It is required that the lines from the top of the listing through the line with "Task: Buy the Glory Days album" be reproduced exactly, excluding pictures.

** Input material follows **

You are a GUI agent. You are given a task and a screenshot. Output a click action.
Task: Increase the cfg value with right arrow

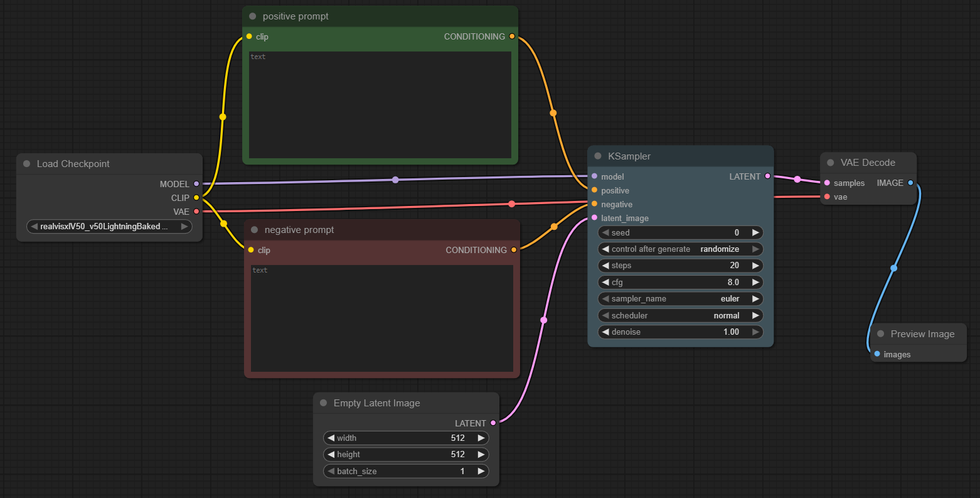click(x=755, y=282)
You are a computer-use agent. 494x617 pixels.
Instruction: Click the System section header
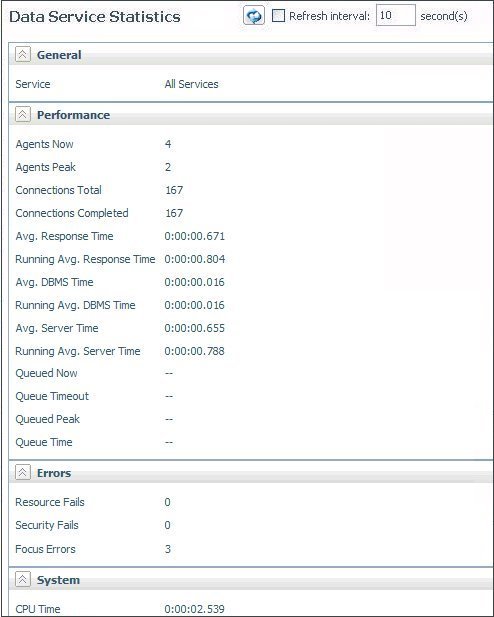click(x=58, y=580)
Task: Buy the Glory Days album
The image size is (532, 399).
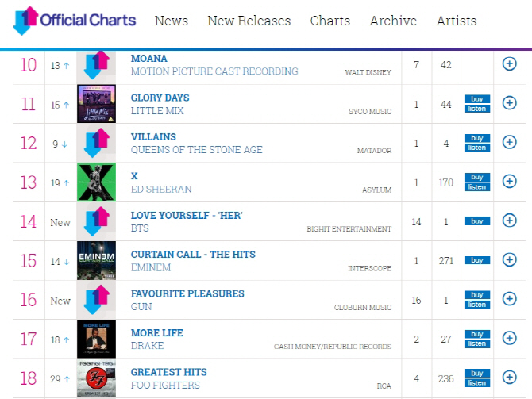Action: [477, 99]
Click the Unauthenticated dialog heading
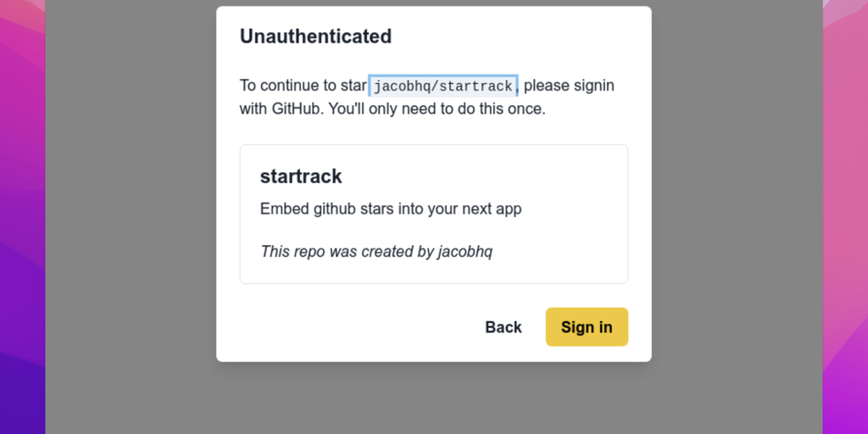The width and height of the screenshot is (868, 434). tap(315, 36)
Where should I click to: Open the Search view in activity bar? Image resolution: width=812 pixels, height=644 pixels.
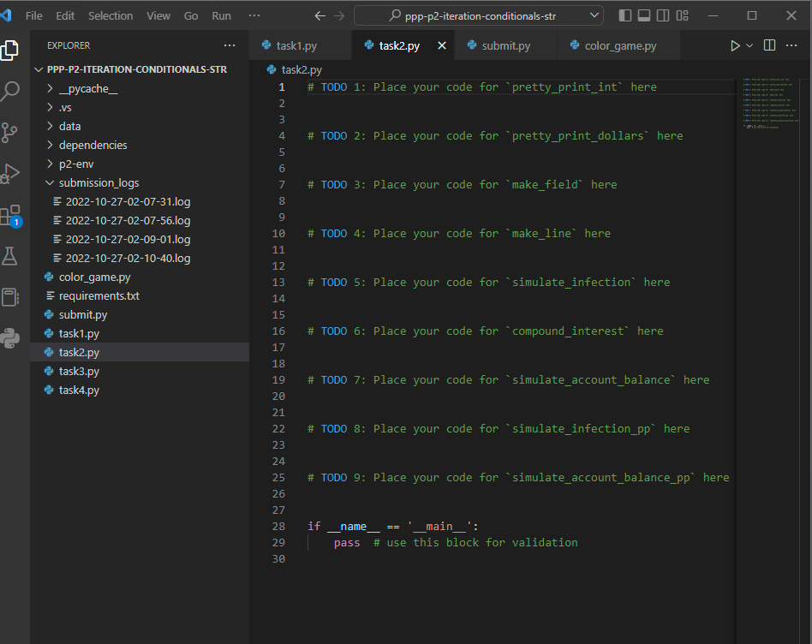10,91
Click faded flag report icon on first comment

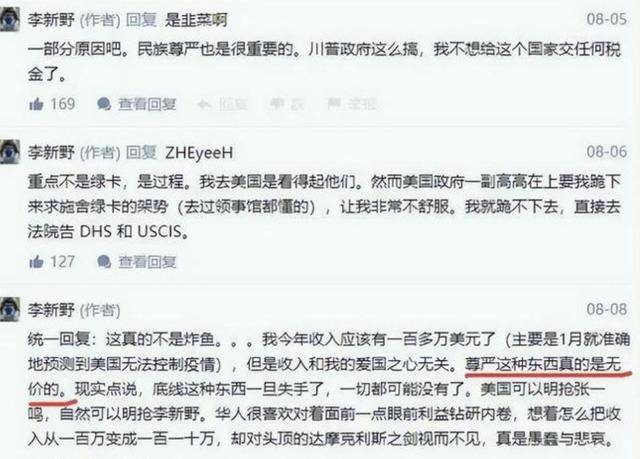pyautogui.click(x=335, y=104)
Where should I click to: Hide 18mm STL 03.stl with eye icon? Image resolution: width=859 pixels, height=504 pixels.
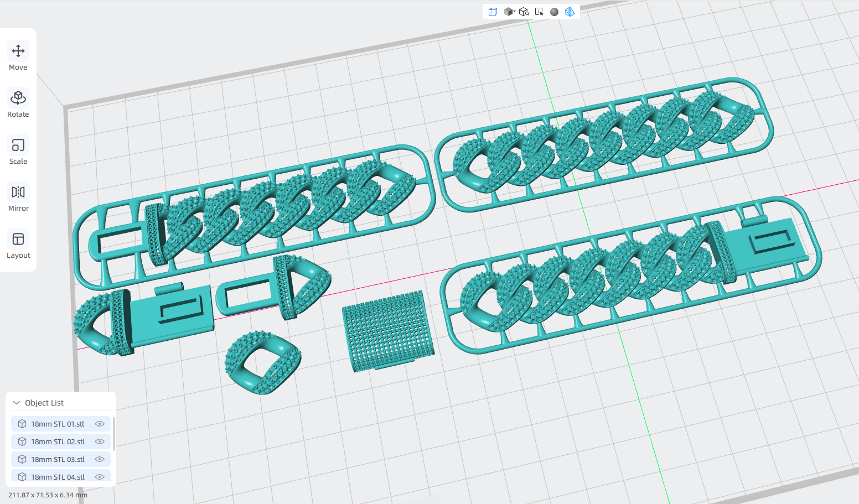click(100, 459)
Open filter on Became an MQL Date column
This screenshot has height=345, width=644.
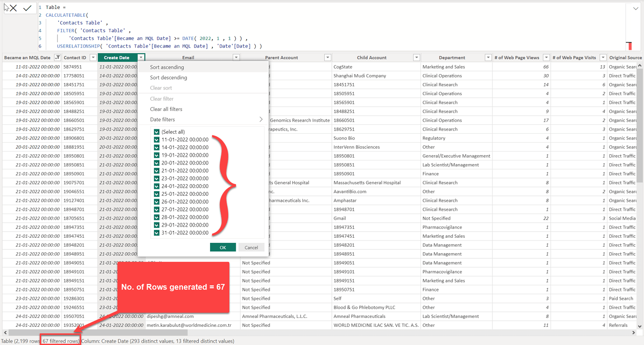[x=57, y=58]
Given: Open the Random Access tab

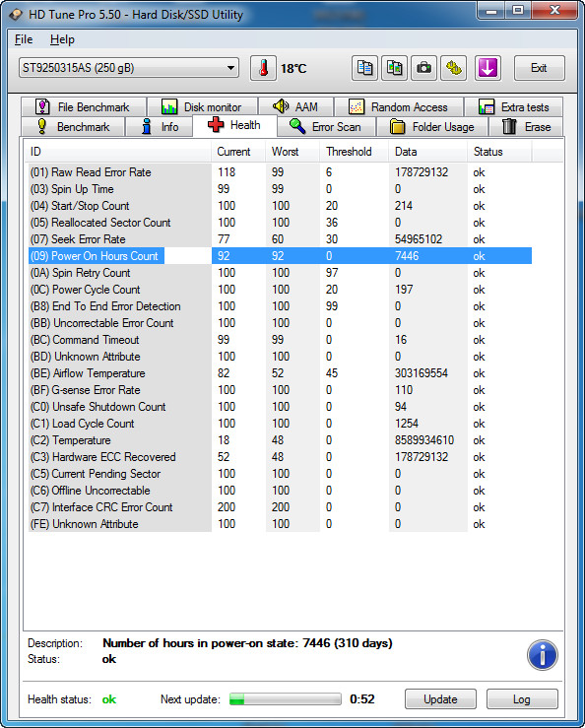Looking at the screenshot, I should pos(398,107).
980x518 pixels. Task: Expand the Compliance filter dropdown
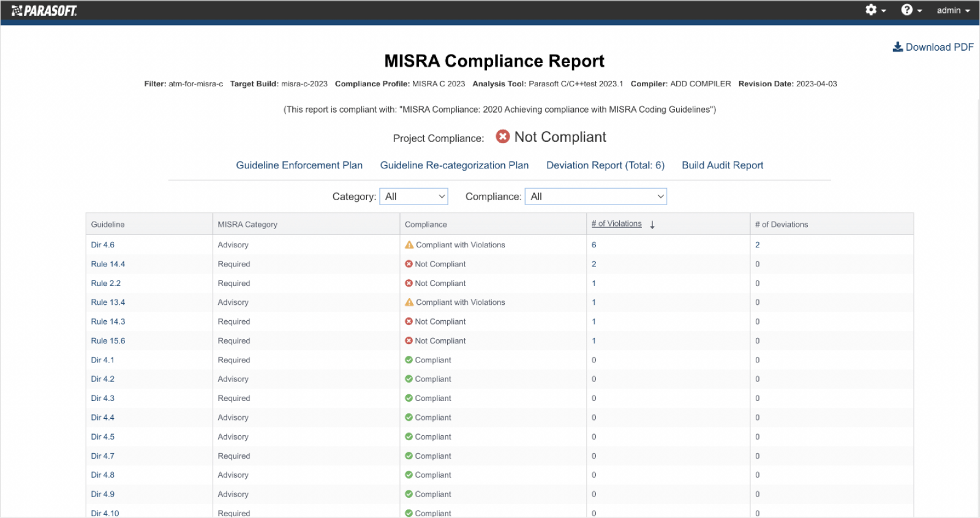(595, 197)
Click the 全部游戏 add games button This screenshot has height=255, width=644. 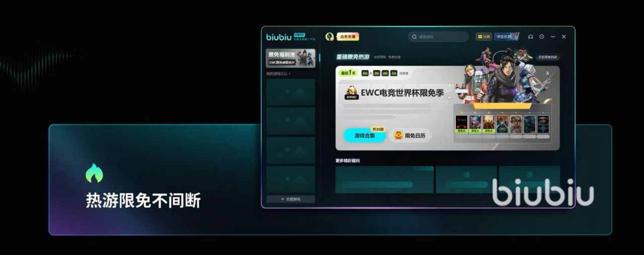pos(291,199)
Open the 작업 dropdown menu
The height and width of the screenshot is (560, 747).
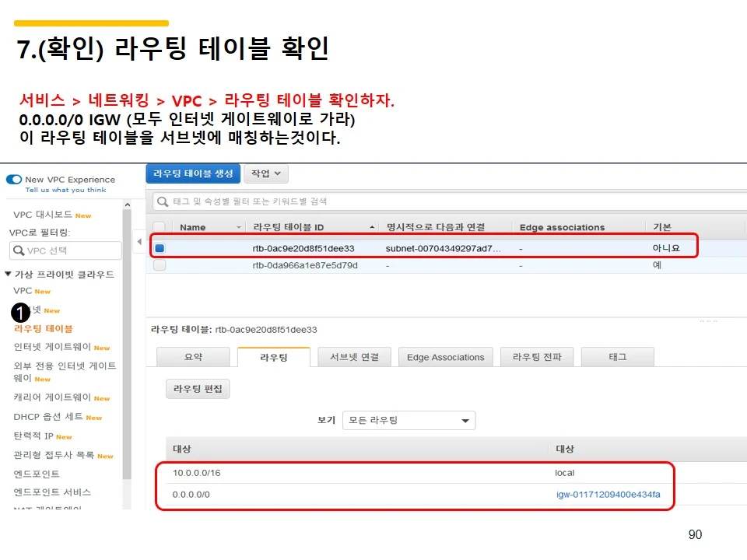tap(265, 173)
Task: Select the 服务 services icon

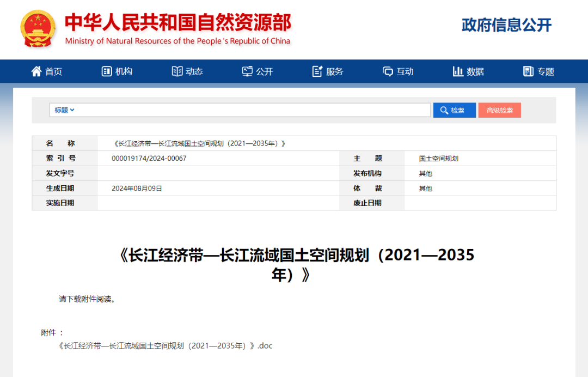Action: (317, 71)
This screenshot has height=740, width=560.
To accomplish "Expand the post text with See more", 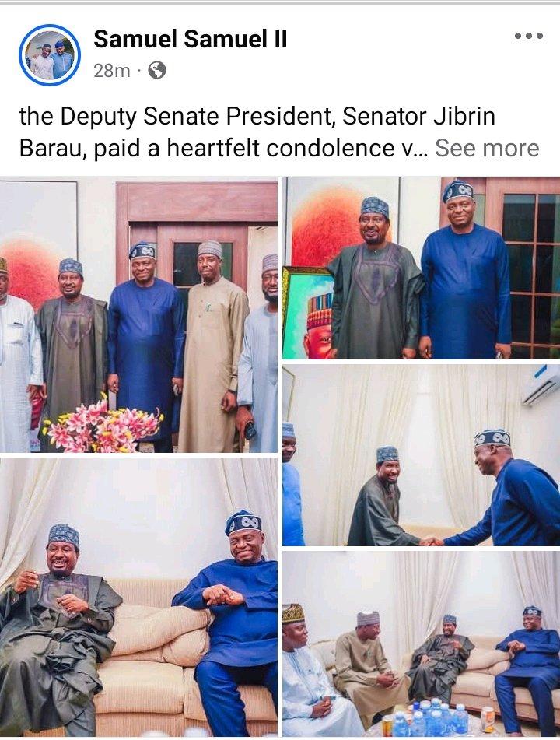I will coord(486,148).
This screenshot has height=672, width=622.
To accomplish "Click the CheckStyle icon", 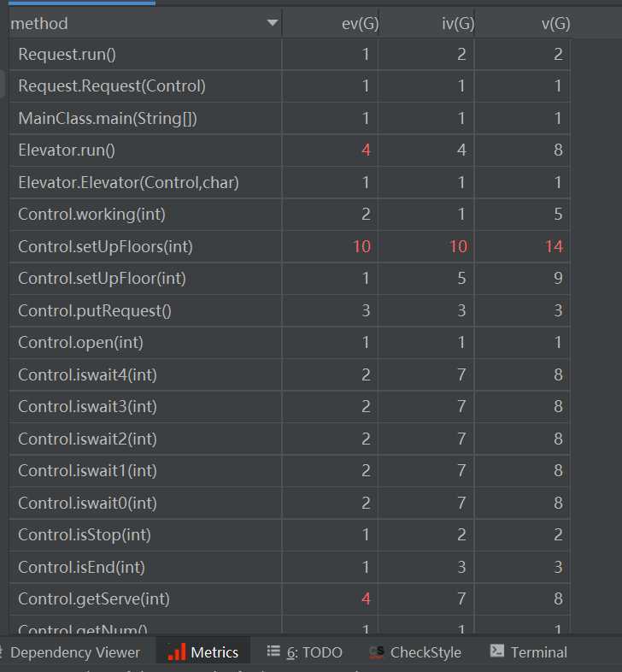I will pyautogui.click(x=376, y=652).
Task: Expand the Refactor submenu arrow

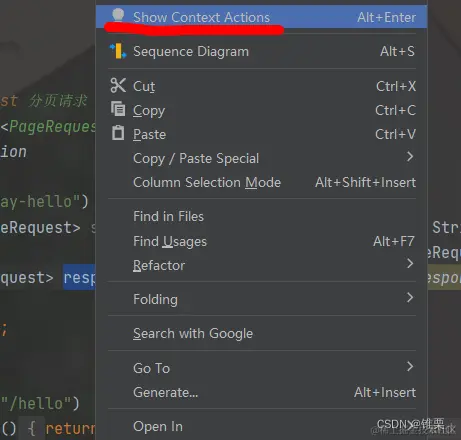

** End of Input material **

**Result of this task**
You are a GUI agent. You are given a task and a screenshot. Output a click action.
Task: Increase the cfg value with right arrow

click(x=755, y=282)
You are a computer-use agent. 494x617 pixels.
Instruction: Click the System section header
click(x=58, y=580)
Task: Buy the Glory Days album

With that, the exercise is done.